Olimpíadas auxiliam na divulgação científica das neurociências


Li Min Li, professor da Universidade Estadual de Campinas (Unicamp) e coordenador do Brazilian Institute of Neuroscience and Neurotechnology, vê as olimpíadas como “um potente estimulante para a divulgação sobre as neurociências”. Para ele, existe uma espécie de efeito dominó enorme desde o momento em que o jovem começa a se preparar para a competição. “A OBN mobiliza toda uma estrutura no ambiente escolar que acaba também contagiando os colegas, e isso se reflete em conversas com um papo mais ‘cabeça’”, brinca.

“Se o Estado não justificar (para a sociedade) quão importante é a área de C&T, como é que irá lutar por um orçamento relevante para o setor?”, questiona Sholl-Franco. “Os Estados Unidos, a Alemanha e a Inglaterra, por exemplo, veem a divulgação e popularização da ciência como algo fundamental. Esses países justificam à população onde estão sendo investidos milhões – por vezes bilhões – e, com isso, conseguem apoio da sociedade”.

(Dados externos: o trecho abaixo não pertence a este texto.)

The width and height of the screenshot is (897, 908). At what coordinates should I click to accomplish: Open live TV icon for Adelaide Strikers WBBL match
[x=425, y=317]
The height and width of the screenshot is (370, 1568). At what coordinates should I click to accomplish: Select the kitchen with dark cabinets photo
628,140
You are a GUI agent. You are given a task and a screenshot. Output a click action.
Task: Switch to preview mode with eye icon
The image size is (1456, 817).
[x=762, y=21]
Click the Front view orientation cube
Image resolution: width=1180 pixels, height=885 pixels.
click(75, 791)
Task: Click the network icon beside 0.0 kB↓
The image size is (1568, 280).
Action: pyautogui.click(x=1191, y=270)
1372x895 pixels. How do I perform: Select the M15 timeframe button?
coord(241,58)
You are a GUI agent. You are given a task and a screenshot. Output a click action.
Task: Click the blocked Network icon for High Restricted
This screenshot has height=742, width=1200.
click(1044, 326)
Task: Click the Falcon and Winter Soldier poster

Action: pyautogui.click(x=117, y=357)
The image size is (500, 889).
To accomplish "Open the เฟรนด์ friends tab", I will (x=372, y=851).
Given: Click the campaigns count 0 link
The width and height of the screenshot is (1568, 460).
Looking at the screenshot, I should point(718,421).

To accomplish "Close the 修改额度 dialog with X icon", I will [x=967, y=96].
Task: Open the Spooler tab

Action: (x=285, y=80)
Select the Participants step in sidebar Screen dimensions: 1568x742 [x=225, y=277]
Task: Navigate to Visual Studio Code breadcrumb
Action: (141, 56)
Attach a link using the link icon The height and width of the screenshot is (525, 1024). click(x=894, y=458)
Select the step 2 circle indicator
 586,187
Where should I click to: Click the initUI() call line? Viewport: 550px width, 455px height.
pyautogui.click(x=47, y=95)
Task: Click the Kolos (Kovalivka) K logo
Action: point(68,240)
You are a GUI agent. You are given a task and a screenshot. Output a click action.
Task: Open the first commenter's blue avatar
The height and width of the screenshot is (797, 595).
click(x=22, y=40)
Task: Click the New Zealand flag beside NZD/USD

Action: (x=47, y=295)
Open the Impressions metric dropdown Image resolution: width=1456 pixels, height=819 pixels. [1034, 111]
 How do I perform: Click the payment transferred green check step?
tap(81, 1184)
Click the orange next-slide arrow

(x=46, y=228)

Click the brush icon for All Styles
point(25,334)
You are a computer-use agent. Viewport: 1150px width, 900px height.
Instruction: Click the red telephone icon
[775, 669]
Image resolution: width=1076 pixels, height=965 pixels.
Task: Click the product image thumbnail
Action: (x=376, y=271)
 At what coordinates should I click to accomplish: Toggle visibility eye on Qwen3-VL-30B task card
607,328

No Brasil, editais de financiamento preveem pontuação adicional para propostas que apresentem o chamado plano de divulgação e popularização de ciência. “Não se pode simplesmente gastar bilhões em uma área se não conseguir explicar o porquê desse gasto. É preciso esclarecer os reflexos desse investimento”, finaliza Sholl-Franco.